• _EXERCISE_
Every record must be retyped exactly as it reads.

Saved entries:
⟨
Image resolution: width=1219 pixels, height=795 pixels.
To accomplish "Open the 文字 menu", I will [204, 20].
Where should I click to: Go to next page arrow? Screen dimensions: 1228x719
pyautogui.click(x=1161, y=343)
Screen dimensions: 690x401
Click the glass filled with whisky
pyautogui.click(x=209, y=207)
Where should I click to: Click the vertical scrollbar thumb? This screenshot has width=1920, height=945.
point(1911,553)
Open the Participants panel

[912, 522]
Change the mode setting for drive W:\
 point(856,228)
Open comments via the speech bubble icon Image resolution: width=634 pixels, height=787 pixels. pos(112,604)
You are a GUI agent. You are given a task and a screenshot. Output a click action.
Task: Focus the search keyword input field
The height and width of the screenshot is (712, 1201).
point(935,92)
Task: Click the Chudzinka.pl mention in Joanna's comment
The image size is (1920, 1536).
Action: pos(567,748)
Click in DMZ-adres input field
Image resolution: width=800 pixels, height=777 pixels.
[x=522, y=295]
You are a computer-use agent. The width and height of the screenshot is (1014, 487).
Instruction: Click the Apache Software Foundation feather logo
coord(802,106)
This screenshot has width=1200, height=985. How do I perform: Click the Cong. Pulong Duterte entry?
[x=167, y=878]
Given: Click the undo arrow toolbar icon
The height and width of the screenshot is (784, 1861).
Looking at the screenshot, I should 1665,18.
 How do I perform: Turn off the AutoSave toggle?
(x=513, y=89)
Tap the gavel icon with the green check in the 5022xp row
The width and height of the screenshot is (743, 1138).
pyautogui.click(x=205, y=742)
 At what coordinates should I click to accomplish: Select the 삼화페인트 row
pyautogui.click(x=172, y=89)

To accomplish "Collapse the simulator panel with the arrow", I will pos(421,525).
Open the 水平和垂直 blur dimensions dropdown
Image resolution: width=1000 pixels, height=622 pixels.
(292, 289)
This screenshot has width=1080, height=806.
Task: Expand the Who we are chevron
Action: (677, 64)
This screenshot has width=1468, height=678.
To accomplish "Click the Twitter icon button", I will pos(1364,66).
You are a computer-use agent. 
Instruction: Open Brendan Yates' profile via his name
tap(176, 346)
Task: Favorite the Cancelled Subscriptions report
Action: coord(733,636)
⟩
• _EXERCISE RESULT_
Image resolution: width=1219 pixels, height=795 pixels.
To accomplish "Open the 文字 menu", I will [204, 20].
Where should I click to: Go to next page arrow? Screen dimensions: 1228x719
pyautogui.click(x=1161, y=343)
Screen dimensions: 690x401
Click the glass filled with whisky
pyautogui.click(x=209, y=207)
Where should I click to: Click the vertical scrollbar thumb? This screenshot has width=1920, height=945.
point(1911,553)
Open the Participants panel

[912, 522]
Change the mode setting for drive W:\
 point(856,228)
Open comments via the speech bubble icon Image resolution: width=634 pixels, height=787 pixels. pos(112,604)
You are a GUI agent. You are given a task and a screenshot. Output a click action.
Task: Focus the search keyword input field
The height and width of the screenshot is (712, 1201).
point(935,92)
Task: Click the Chudzinka.pl mention in Joanna's comment
The image size is (1920, 1536).
Action: pos(567,748)
Click in DMZ-adres input field
Image resolution: width=800 pixels, height=777 pixels.
[x=522, y=295]
You are a computer-use agent. The width and height of the screenshot is (1014, 487).
Instruction: Click the Apache Software Foundation feather logo
coord(802,106)
This screenshot has width=1200, height=985. How do I perform: Click the Cong. Pulong Duterte entry?
[x=167, y=878]
Given: Click the undo arrow toolbar icon
The height and width of the screenshot is (784, 1861).
Looking at the screenshot, I should 1665,18.
 How do I perform: Turn off the AutoSave toggle?
(x=513, y=89)
Tap the gavel icon with the green check in the 5022xp row
The width and height of the screenshot is (743, 1138).
pyautogui.click(x=205, y=742)
 At what coordinates should I click to accomplish: Select the 삼화페인트 row
pyautogui.click(x=172, y=89)

To accomplish "Collapse the simulator panel with the arrow", I will pos(421,525).
Open the 水平和垂直 blur dimensions dropdown
Image resolution: width=1000 pixels, height=622 pixels.
(292, 289)
This screenshot has width=1080, height=806.
Task: Expand the Who we are chevron
Action: (677, 64)
This screenshot has width=1468, height=678.
To accomplish "Click the Twitter icon button", I will pos(1364,66).
You are a computer-use agent. 
Instruction: Open Brendan Yates' profile via his name
tap(176, 346)
Task: Favorite the Cancelled Subscriptions report
Action: coord(733,636)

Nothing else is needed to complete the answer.